◆ To do ◆
What is the number of lines in the records that contain "毎月ｸﾚｼﾞｯﾄ"? Give only that number.

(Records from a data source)

================================

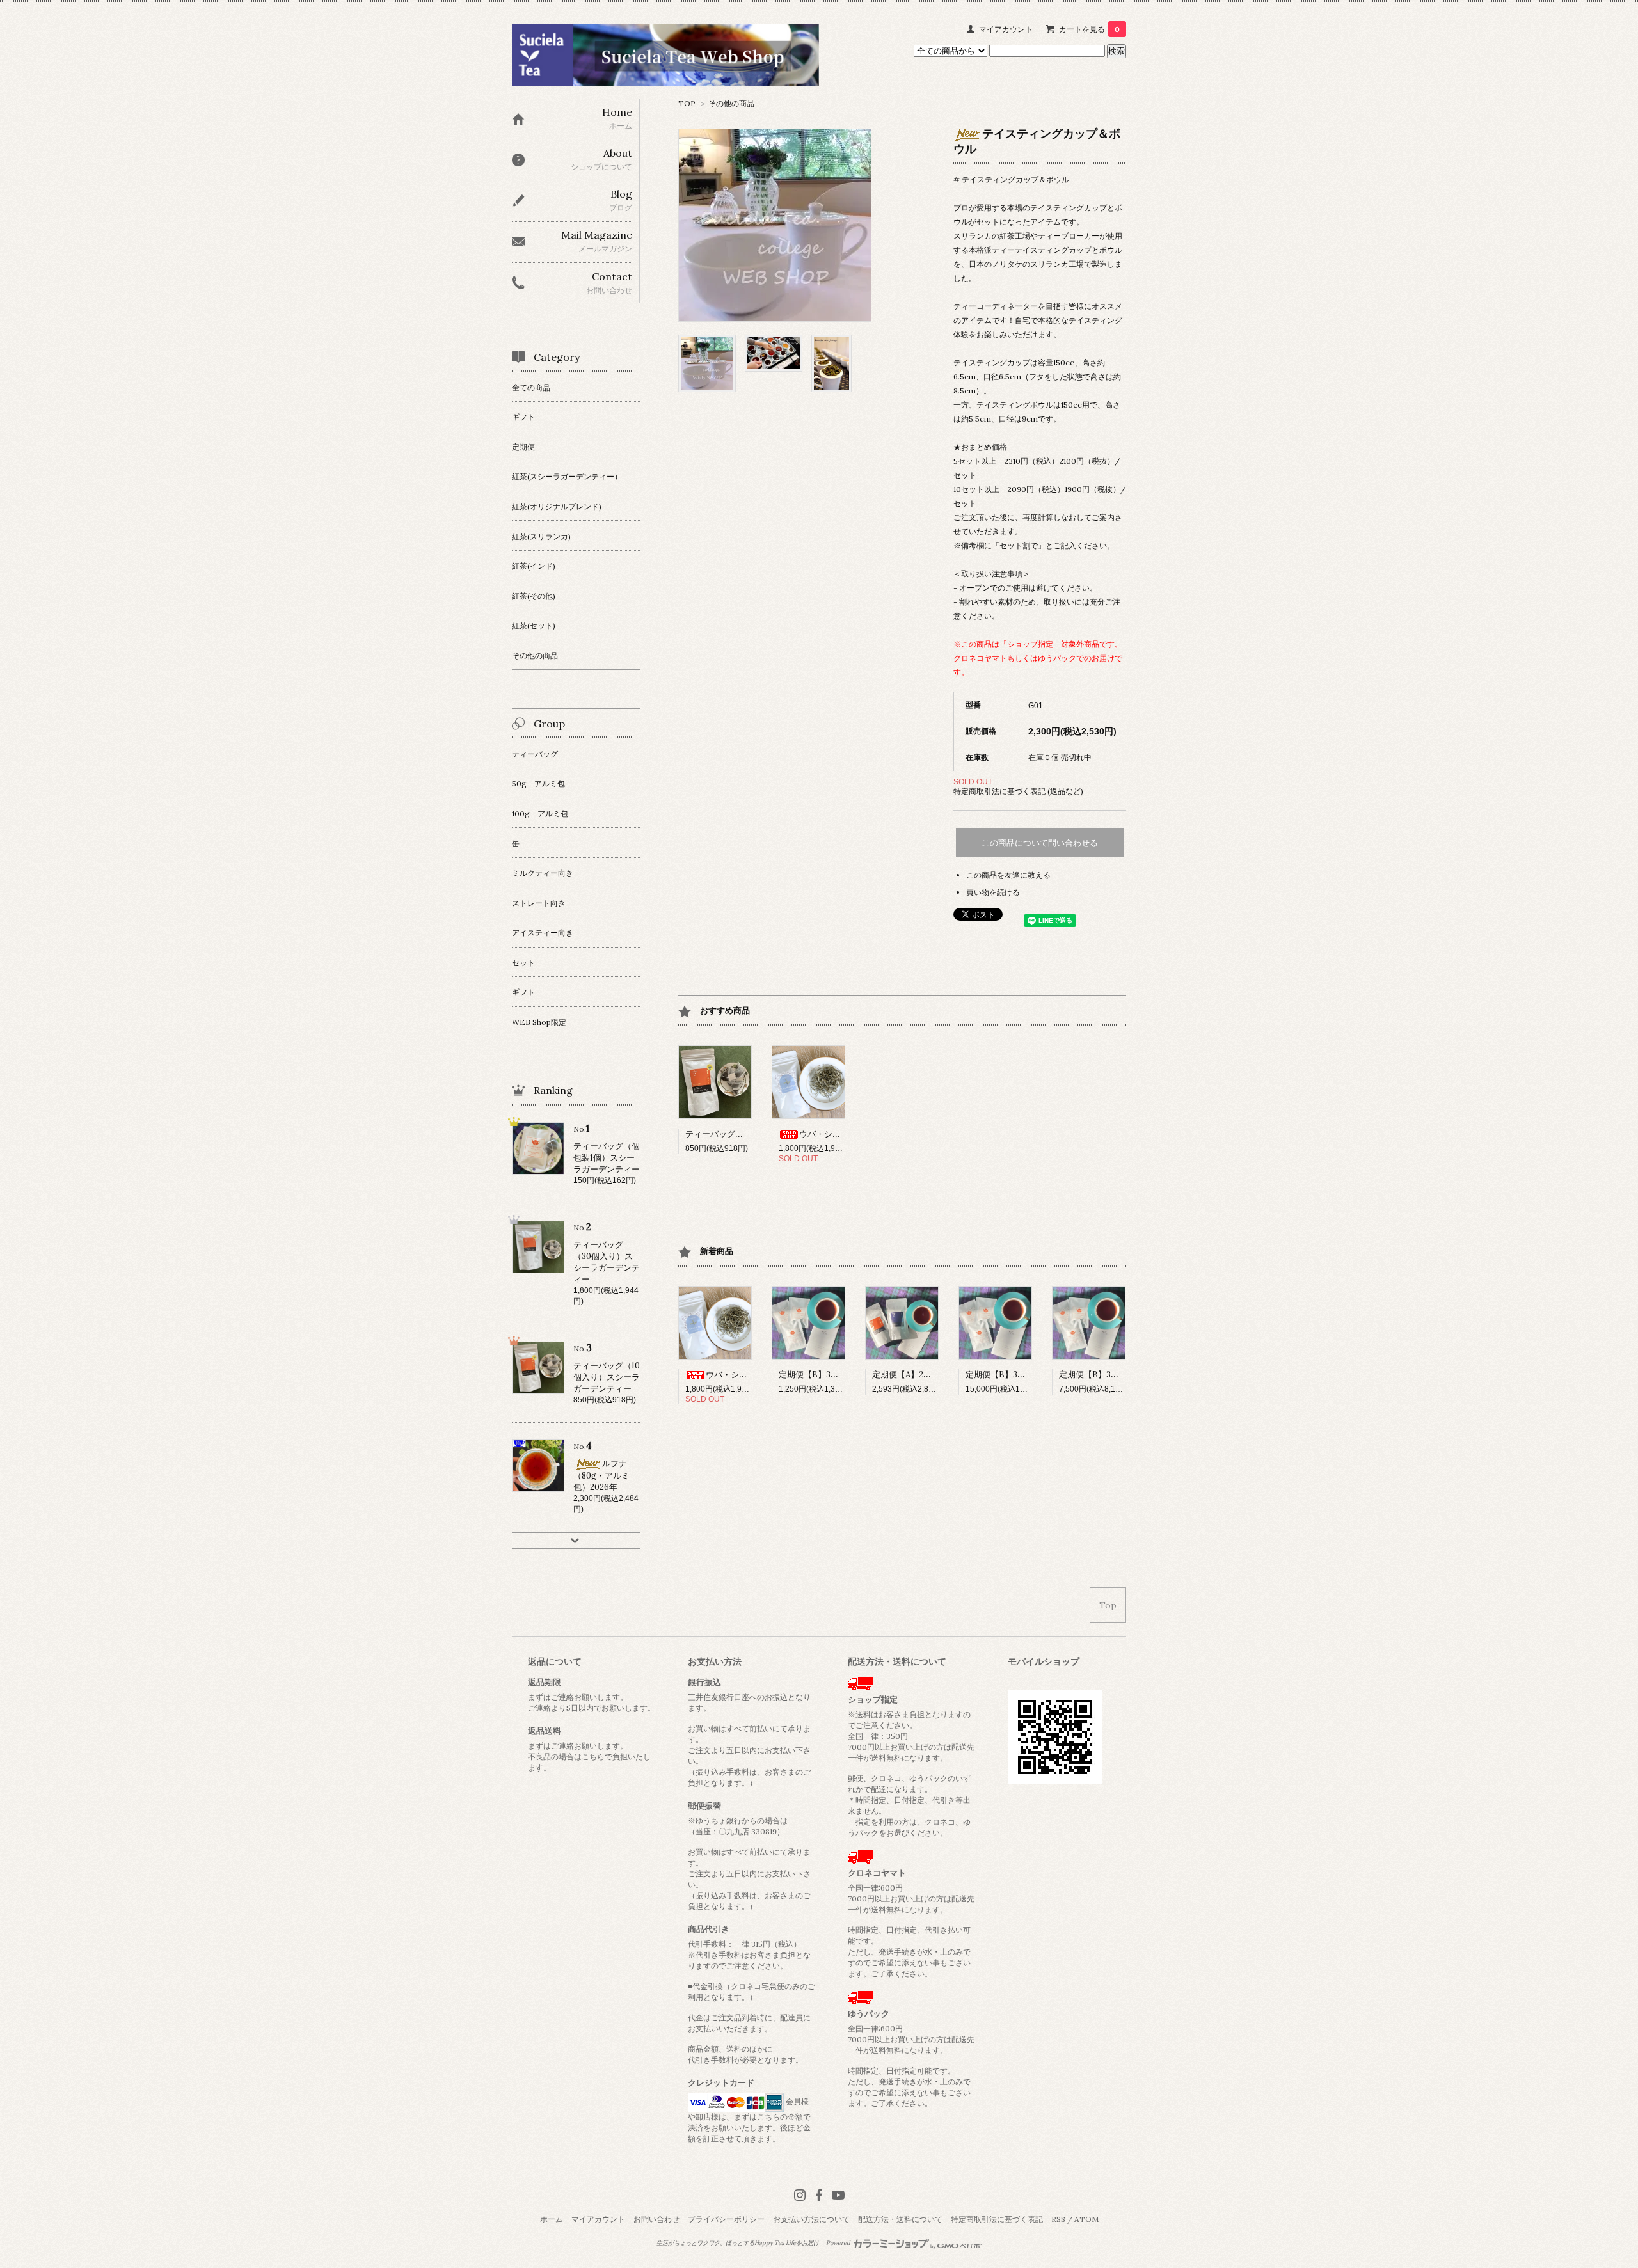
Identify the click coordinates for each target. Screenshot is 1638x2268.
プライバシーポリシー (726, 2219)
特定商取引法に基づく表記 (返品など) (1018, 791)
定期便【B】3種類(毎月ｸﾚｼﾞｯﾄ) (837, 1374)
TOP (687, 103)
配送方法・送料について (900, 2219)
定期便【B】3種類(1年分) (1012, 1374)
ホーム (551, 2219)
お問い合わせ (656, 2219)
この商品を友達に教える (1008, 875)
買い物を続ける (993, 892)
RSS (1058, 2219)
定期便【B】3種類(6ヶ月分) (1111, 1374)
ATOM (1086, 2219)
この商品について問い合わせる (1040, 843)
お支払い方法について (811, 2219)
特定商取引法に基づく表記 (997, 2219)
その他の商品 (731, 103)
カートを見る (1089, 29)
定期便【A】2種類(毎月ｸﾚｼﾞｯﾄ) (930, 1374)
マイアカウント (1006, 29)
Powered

================================

◆ Task response ◆
2